- Location of Echo, Minnesota
- Coordinates: 44°37′04″N 95°24′50″W﻿ / ﻿44.61778°N 95.41389°W
- Country: United States
- State: Minnesota
- County: Yellow Medicine
- Founded: 1884
- Incorporated: 1892

Area
- • Total: 0.37 sq mi (0.95 km^{2})
- • Land: 0.37 sq mi (0.95 km^{2})
- • Water: 0.00 sq mi (0.00 km^{2})
- Elevation: 1,079 ft (329 m)

Population (2020)
- • Total: 243
- • Estimate (2021): 235
- • Density: 663.93/sq mi (256.27/km^{2})
- Time zone: UTC-6 (Central)
- • Summer (DST): UTC-5 (CDT)
- ZIP code: 56237
- Area code: 507
- FIPS code: 27-17900
- GNIS feature ID: 2394612
- Website: echomn.com

= Echo, Minnesota =

City in Minnesota, United States

Echo is a city in Yellow Medicine County, Minnesota, United States. The population was 243 at the 2020 census.

==History==
Echo was platted in 1884, and named for its location in Echo Township. Echo was incorporated in 1892.

==Geography==
According to the United States Census Bureau, the city has a total area of 1.01 sqmi, all land.

==Demographics==

Historical population
| Census | Pop. | Note | %± |
| 1900 | 334 |  | — |
| 1910 | 430 |  | 28.7% |
| 1920 | 482 |  | 12.1% |
| 1930 | 403 |  | −16.4% |
| 1940 | 477 |  | 18.4% |
| 1950 | 490 |  | 2.7% |
| 1960 | 459 |  | −6.3% |
| 1970 | 356 |  | −22.4% |
| 1980 | 334 |  | −6.2% |
| 1990 | 304 |  | −9.0% |
| 2000 | 278 |  | −8.6% |
| 2010 | 278 |  | 0.0% |
| 2020 | 243 |  | −12.6% |
| 2021 (est.) | 235 |  | −3.3% |
U.S. Decennial Census 2020 Census

===2010 census===
As of the census of 2010, there were 278 people, 111 households, and 71 families living in the city. The population density was 275.2 PD/sqmi. There were 122 housing units at an average density of 120.8 /sqmi. The racial makeup of the city was 91.7% White, 1.4% Native American, 1.4% Asian, 1.8% from other races, and 3.6% from two or more races. Hispanic or Latino of any race were 5.8% of the population.

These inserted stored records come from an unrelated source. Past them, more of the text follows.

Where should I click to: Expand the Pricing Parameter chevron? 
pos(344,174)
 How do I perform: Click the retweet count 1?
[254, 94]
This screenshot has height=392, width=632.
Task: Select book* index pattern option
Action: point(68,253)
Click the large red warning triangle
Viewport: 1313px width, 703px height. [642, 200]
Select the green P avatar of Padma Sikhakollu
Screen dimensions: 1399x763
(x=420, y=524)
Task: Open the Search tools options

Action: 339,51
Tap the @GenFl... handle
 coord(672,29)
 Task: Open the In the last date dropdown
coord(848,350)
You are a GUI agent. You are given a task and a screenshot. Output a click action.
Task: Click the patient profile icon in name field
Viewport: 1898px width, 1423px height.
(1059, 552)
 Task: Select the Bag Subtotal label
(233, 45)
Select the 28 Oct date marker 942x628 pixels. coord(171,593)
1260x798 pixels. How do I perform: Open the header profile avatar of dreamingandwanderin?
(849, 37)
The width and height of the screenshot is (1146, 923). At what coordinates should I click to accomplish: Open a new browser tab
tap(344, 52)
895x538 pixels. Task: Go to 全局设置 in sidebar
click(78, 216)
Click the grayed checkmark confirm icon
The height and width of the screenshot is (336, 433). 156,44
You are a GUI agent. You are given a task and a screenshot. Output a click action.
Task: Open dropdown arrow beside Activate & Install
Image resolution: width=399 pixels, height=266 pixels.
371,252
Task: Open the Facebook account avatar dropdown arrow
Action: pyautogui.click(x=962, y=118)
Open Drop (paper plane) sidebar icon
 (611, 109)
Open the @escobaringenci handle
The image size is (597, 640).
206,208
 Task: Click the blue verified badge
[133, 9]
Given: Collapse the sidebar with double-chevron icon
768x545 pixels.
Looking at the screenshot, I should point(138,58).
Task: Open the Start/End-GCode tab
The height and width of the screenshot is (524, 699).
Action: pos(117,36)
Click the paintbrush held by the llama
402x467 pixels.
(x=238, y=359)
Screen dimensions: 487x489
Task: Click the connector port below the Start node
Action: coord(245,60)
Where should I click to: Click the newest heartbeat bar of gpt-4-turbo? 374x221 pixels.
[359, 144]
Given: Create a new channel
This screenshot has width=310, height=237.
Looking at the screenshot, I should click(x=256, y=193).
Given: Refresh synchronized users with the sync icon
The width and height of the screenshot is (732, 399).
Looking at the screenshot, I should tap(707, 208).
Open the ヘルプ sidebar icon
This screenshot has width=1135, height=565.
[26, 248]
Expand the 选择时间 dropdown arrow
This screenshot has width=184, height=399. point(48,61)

There were 111 households, of which 34.2% had children under the age of 18 living with them, 45.9% were married couples living together, 12.6% had a female householder with no husband present, 5.4% had a male householder with no wife present, and 36.0% were non-families. 33.3% of all households were made up of individuals, and 15.3% had someone living alone who was 65 years of age or older. The average household size was 2.50 and the average family size was 3.23.

The median age in the city was 37 years. 32% of residents were under the age of 18; 6.1% were between the ages of 18 and 24; 23.1% were from 25 to 44; 23.4% were from 45 to 64; and 15.5% were 65 years of age or older. The gender makeup of the city was 50.0% male and 50.0% female.

===2000 census===
As of the census of 2000, there were 278 people, 119 households, and 69 families living in the city. The population density was 273.1 PD/sqmi. There were 136 housing units at an average density of 133.6 /sqmi. The racial makeup of the city was 97.48% White, 1.08% Native American, and 1.44% from two or more races. Hispanic or Latino of any race were 1.08% of the population.

There were 119 households, out of which 28.6% had children under the age of 18 living with them, 49.6% were married couples living together, 4.2% had a female householder with no husband present, and 41.2% were non-families. 37.8% of all households were made up of individuals, and 26.1% had someone living alone who was 65 years of age or older. The average household size was 2.34 and the average family size was 3.16.

In the city, the population was spread out, with 27.0% under the age of 18, 6.5% from 18 to 24, 24.1% from 25 to 44, 19.8% from 45 to 64, and 22.7% who were 65 years of age or older. The median age was 40 years. For every 100 females, there were 91.7 males. For every 100 females age 18 and over, there were 95.2 males.

The median income for a household in the city was $27,656, and the median income for a family was $35,500. Males had a median income of $25,714 versus $20,385 for females. The per capita income for the city was $15,275. About 6.3% of families and 10.6% of the population were below the poverty line, including 13.2% of those under the age of eighteen and 5.6% of those 65 or over.